### WHAT NEEDS TO BE DONE
In every entry below, substitute "Instruction" for each "Given" and reproduce the lines with nothing else changed. Do not include the pictures in your answer.

--------------------------------------------------

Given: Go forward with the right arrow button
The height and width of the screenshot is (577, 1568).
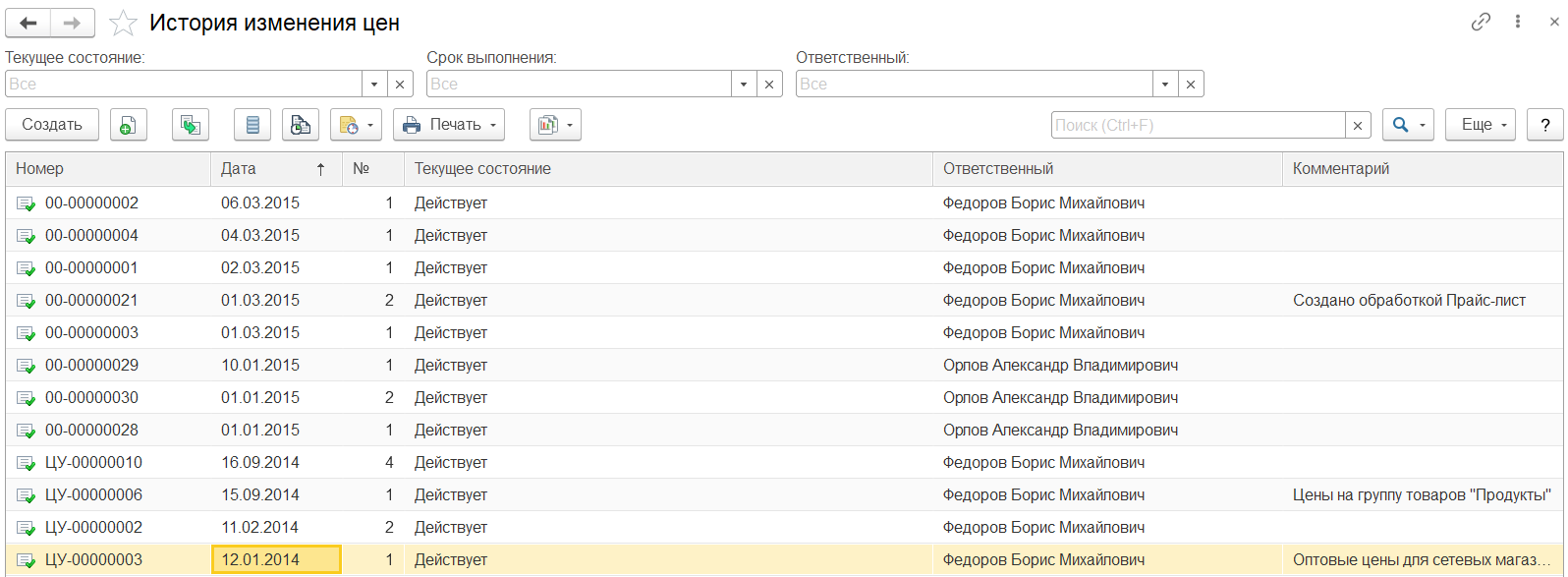Looking at the screenshot, I should click(x=72, y=23).
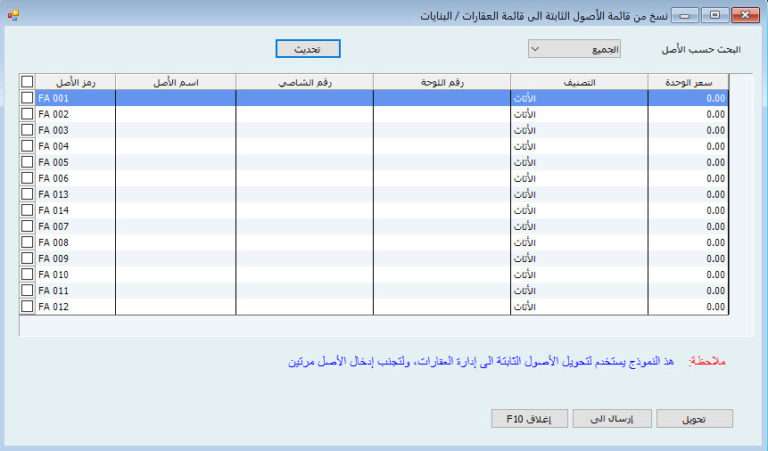The width and height of the screenshot is (768, 451).
Task: Tick the checkbox for asset FA 013
Action: click(x=27, y=194)
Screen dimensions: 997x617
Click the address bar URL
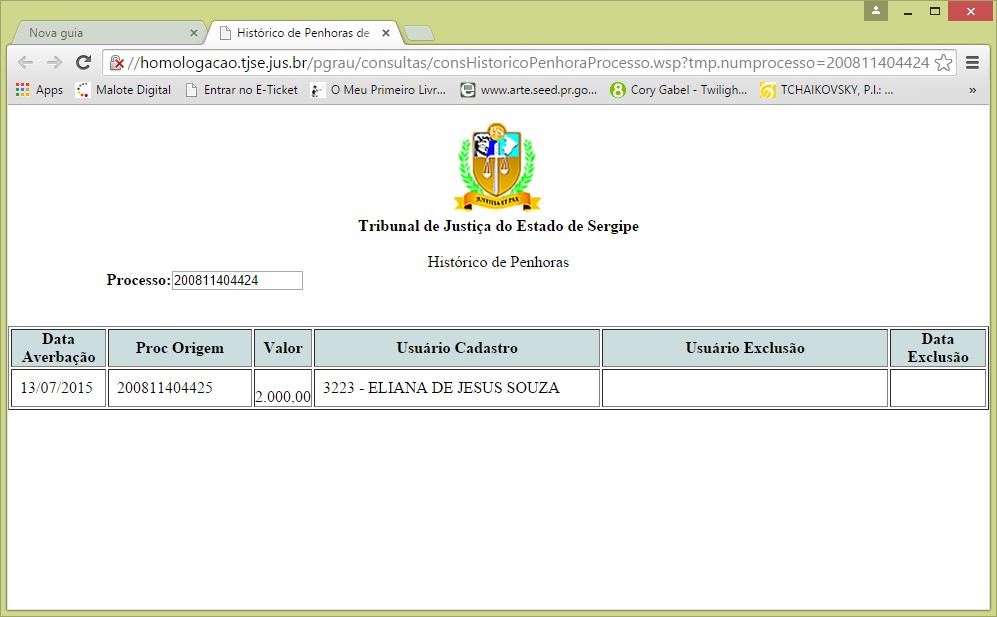coord(530,62)
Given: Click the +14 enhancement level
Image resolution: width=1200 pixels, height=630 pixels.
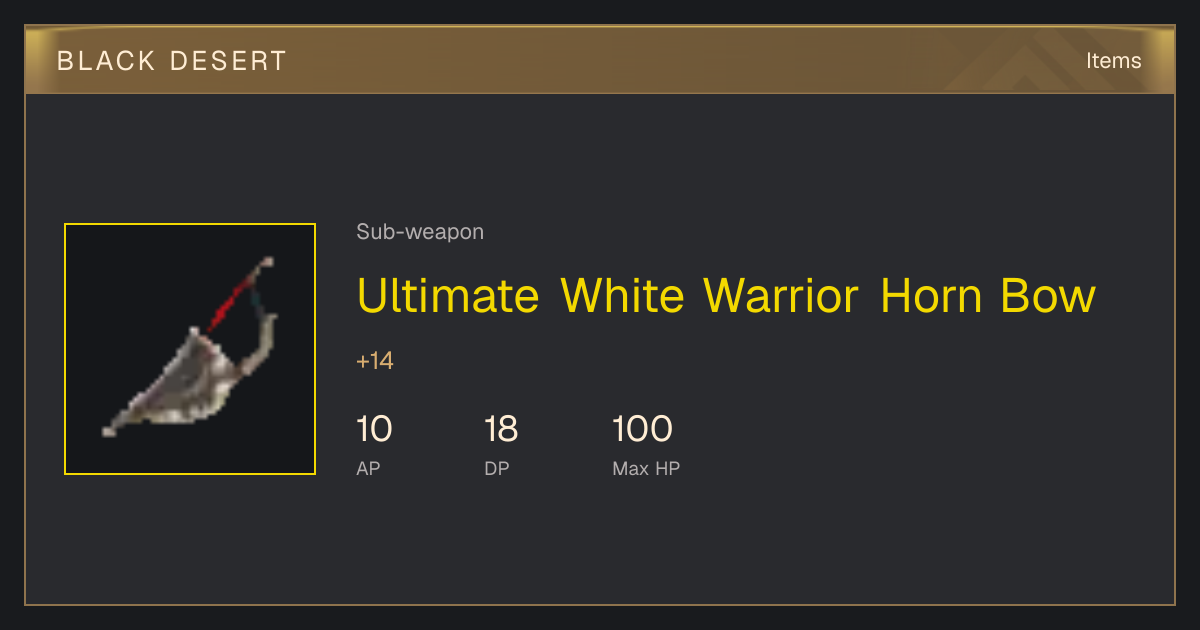Looking at the screenshot, I should (x=375, y=361).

--------------------------------------------------

### TASK ANSWER
Instruction: Go forward with the right arrow button
The height and width of the screenshot is (577, 1568).
Looking at the screenshot, I should click(x=72, y=23).
The width and height of the screenshot is (768, 451).
Task: Tick the checkbox for asset FA 013
Action: click(x=27, y=194)
Screen dimensions: 997x617
Click the address bar URL
coord(530,62)
Instruction: Click the +14 enhancement level
Image resolution: width=1200 pixels, height=630 pixels.
Looking at the screenshot, I should (x=375, y=361).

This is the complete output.